Cloning and production of antisera to human placental 11 β-hydroxysteroid dehydrogenase type 2

Abstract

By inactivating potent glucocorticoid hormones (cortisol and corticosterone), 11β-hydroxysteroid dehydrogenase type 2 (11β-HSD2) plays an important role in the placenta by controlling fetal exposure to maternal glucocorticoids, and in aldosterone target tissues by controlling ligand access to co-localized glucocorticoid and mineralocorticoid receptors. Amino acid sequence from homogeneous human placental 11β-HSD2 was used to isolate a 1897 bp cDNA encoding this enzyme (predicted Mr 44126; predicted pI 9.9). Transfection into mammalian (CHO) cells produces 11β-HSD2 activity which is NAD+-dependent, is without reductase activity, avidly metabolizes glucocorticoids (Km values for corticosterone, cortisol and dexamethasone of 12.4±1.5, 43.9±8.5 and 119±15 nM respectively) and is inhibited by glycyrrhetinic acid and carbenoxolone (IC50 values 10–20 nM). Rabbit antisera recognizing 11β-HSD2 have been raised to an 11β-HSD2-(370–383)-peptide–carrier conjugate. Recombinant 11β-HSD2, like native human placental 11β-HSD2, is detectable with affinity labelling and anti-11β-HSD2 antisera, and appears to require little post-translational processing for activity. 11β-HSD2 mRNA (~1.9 kb transcript) is expressed in placenta, aldosterone target tissues (kidney, parotid, colon and skin) and pancreas.

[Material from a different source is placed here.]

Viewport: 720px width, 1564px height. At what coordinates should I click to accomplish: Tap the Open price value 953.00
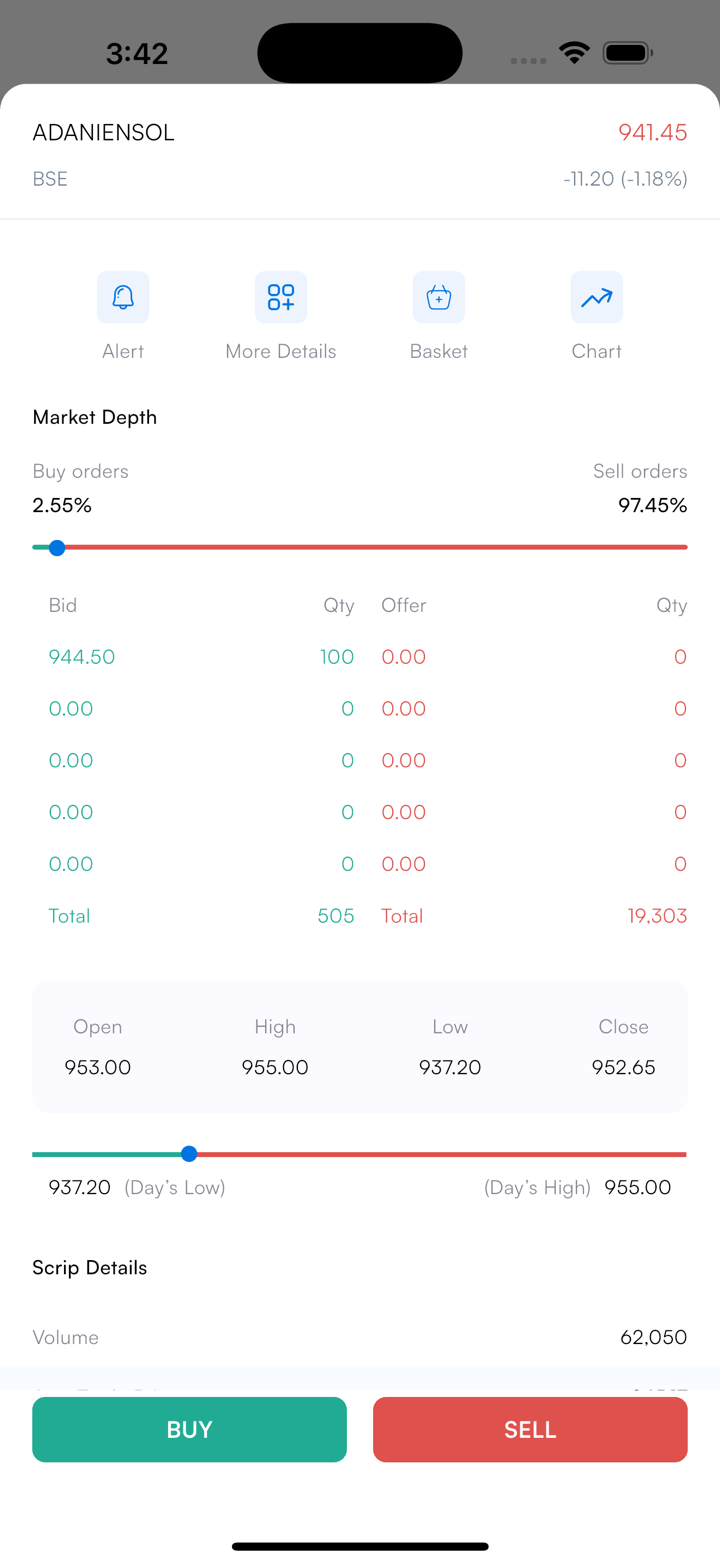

In situ hybridization and immunohistochemistry localize abundant 11β-HSD2 expression to the distal nephron in human adult kidney and to the trophoblast in the placenta. 11β-HSD2 transcripts are expressed in fetal kidney (but not lung, liver or brain) at 21–26 weeks, suggesting that an 11β-HSD2 distribution resembling that in the adult is established by this stage in human development.